Je reposte ici. Attention : c'est la version suédoise.
Singoalla (Christian-Jaque, 1949) ... avec Pierre Véry au manuscrit...
C'est une coproduction franco-suédoise qui a été tournée en trois versions : une française, une suédoise et une anglaise. Dans la version française, le rôle du chevalier Erland est tenu par
Michel Auclair (mais en voyant Alf Kjellin, j'ai souvent pensé que
Gérard Philipe aurait été comme un ours au salon du miel dans ce film
), dans les deux autres versions c'est
Alf Kjellin -- assez fade -- qui tient la barre. Quant au personnage de la Tzigane Singoalla, il est interprété par
Viveca Lindfors dans les trois versions (là, elle nous la joue Gina Lollobrigida dans "Notre-Dame de Paris"... mais en Suède).
C'est censé commencer vers 1340 et cela se termine en 1350 quand la peste noire est arrivée en Suède... En gros, c'est l'histoire d'une malédiction : tous les chevaliers de la famille Månesköld sont condamnés à mourir jeunes et, partant, on s'efforce de les marier rapidement pour que la lignée puisse survivre. Seulement, dans le film, le chevalier Erland tombe malencontreusement amoureux d'une Tzigane, ce qui dérange bien du monde...
Dans les cinq premières minutes, on est plongé dans une ambiance à la Pierre Véry ("
Les Disparus de Saint-Agil"), les couloirs du château font penser à
"Sylvie et le fantôme" (1946), le chevalier somnambule au "
Baron fantôme" (Serge de Poligny, 1943). Enfin, quand Erland décide de partir avec les Tziganes, on se dit qu'il y a un petit côté
capitaine Fracasse (qui, je vous le rappelle, décide de suivre une troupe de comédiens par amour). Mais l'aspect fantastique est vite désamorcé. A la sixième minute, le chapelain dit qu'il n'y a pas plus de malédiction que de beurre en broche, que c'est un problème d'alignement des planètes (réplique qui a mis en colère les gens de la "National Legion of Decency" pour qui il était impensable qu'un prêtre catholique puisse faire de l'astrologie) et le film change de registre.

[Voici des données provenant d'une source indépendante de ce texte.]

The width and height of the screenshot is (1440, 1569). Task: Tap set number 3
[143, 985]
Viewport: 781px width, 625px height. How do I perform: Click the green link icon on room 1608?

A partir de là, on se retrouve devant une simple histoire d'amants maudits. Cela se laisse regarder, mais, en dehors de Viveca Lindfors (qui est habitée par son rôle), l'interprétation est assez fade voire caricaturale. Enfin, à l'arrière-plan, la figuration n'est pas très convaincante. Là, je pense surtout à l'attaque du château qui est vraiment jouée avec les pieds. On est loin du
Robin des Bois de Curtiz (1938). En voyant le tricot à l'épée de certains combattants, j'ai carrément pensé à José Noguéro dans
Mandrin (René Jayet, 1947) ; affreux !
Quant au maelstrom final, j'avoue qu'il m'a laissé songeur ! On peut se contenter de le prendre au premier degré, bien sûr. Mais, personnellement, j'ai eu le sentiment que le réalisateur ne savait plus quoi faire de ses personnages et que, faute de pouvoir démolir sa caméra sur scène à la façon d'un Pete Townsend, il s'est dit : "Foutu pour foutu, faisons tout péter !"
Au passage : je signale que ce film a eu droit à deux fins. J'ignore comment se termine la version française, mais les versions suédoise et américaine ne se terminent pas du tout de la même manière (mais je n'en dis pas plus pour ne pas spoiler).
C'est un film qui a coûté très cher (en décors et en costumes), mais qui a probablement souffert d'avoir été tourné en trois versions. Même s'il a fait des entrées, il a été mal reçu par la critique suédoise qui l'a trouvé plutôt risible ! Tout comme la version tournée en anglais. En fait, d'après la notice de l'Institut suédois du film, seule la version française tiendrait la route (mais, c'est bien connu, l'herbe est toujours plus verte ailleurs).
J'ajoute qu'ayant travaillé à la fac sur le Moyen Age suédois, je n'ai pu m'empêcher de le regarder d'un point de vue historique et... oué...
Et je ne dis rien du fait que les Tziganes / Roms ne soient mentionnés en Suède qu'à partir du 16e siècle ! Bref : on a un grand écart entre le 14e siècle et le 16e siècle.
Comme d'habitude, le DVD suédois n'offre que des sous-titres suédois. On a une qualité d'image "Gaumont à la demande" plutôt pas mal (sauf sur les 4 premières minutes qui ont un peu trop noirci).